> **Exercise set**
**a)** Set down verbatim the portion of the itinerary debate page starting with "Travel Itinerary Debate" and going on through "a black box.".
**b)** Using the itinerary debate page, answer the questions below.
(i) Which four frontier models are named as running the seats?
(ii) What list accompanies the independent Final QA audit?
(iii) In the illustrative excerpt, how many attractions and how many hotel changes does the spreadsheet currently list?

> **Extract to read**
------------------------------------------------------------------------

Travel Itinerary Debate — by an AI council
Design a trip that fits your budget, energy and what you actually want. Four rival AIs debate it and hand back: A debated itinerary with the trade-offs and a recommended plan.
A debated itinerary with the trade-offs and a recommended plan.
Signed off by an independent Final QA audit — with a “verify before you rely on this” list, never a black box.
Why this team
Itineraries are written by the most energetic version of you, then lived by the tired one — so the Pragmatist plans for the human who actually lands after a red-eye, and the Minimalist defends the empty hours that make trips feel like travel instead of logistics. The Optimist protects the ambition worth keeping — the once-in-a-lifetime thing you would regret rationalising away — and the End-User Advocate speaks for the co-travellers whose energy and interest never match the planner’s, which is the real source of most holiday friction.
Each seat runs on a different frontier model — GPT, Claude, Gemini, Grok — so it’s a genuine cross-model review, not one AI in costumes. How a run works →
What the debate sounds like
An illustrative excerpt — A couple with a seven-year-old is planning ten days in Japan across Tokyo, Kyoto and Osaka, with a spreadsheet currently listing twenty-three attractions and four hotel changes.

------------------------------------------------------------------------

> **Data extracts**
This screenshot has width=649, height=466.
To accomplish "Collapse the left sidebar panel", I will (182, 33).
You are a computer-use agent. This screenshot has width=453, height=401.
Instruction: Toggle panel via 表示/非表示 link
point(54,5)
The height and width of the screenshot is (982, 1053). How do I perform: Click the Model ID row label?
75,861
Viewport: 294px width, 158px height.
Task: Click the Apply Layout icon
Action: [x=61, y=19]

------------------------------------------------------------------------

> **Activity answers**
**a)**
Travel Itinerary Debate — by an AI council
Design a trip that fits your budget, energy and what you actually want. Four rival AIs debate it and hand back: A debated itinerary with the trade-offs and a recommended plan.
A debated itinerary with the trade-offs and a recommended plan.
Signed off by an independent Final QA audit — with a “verify before you rely on this” list, never a black box.

**b)**
(i) GPT, Claude, Gemini and Grok.
(ii) A "verify before you rely on this" list.
(iii) Twenty-three attractions and four hotel changes.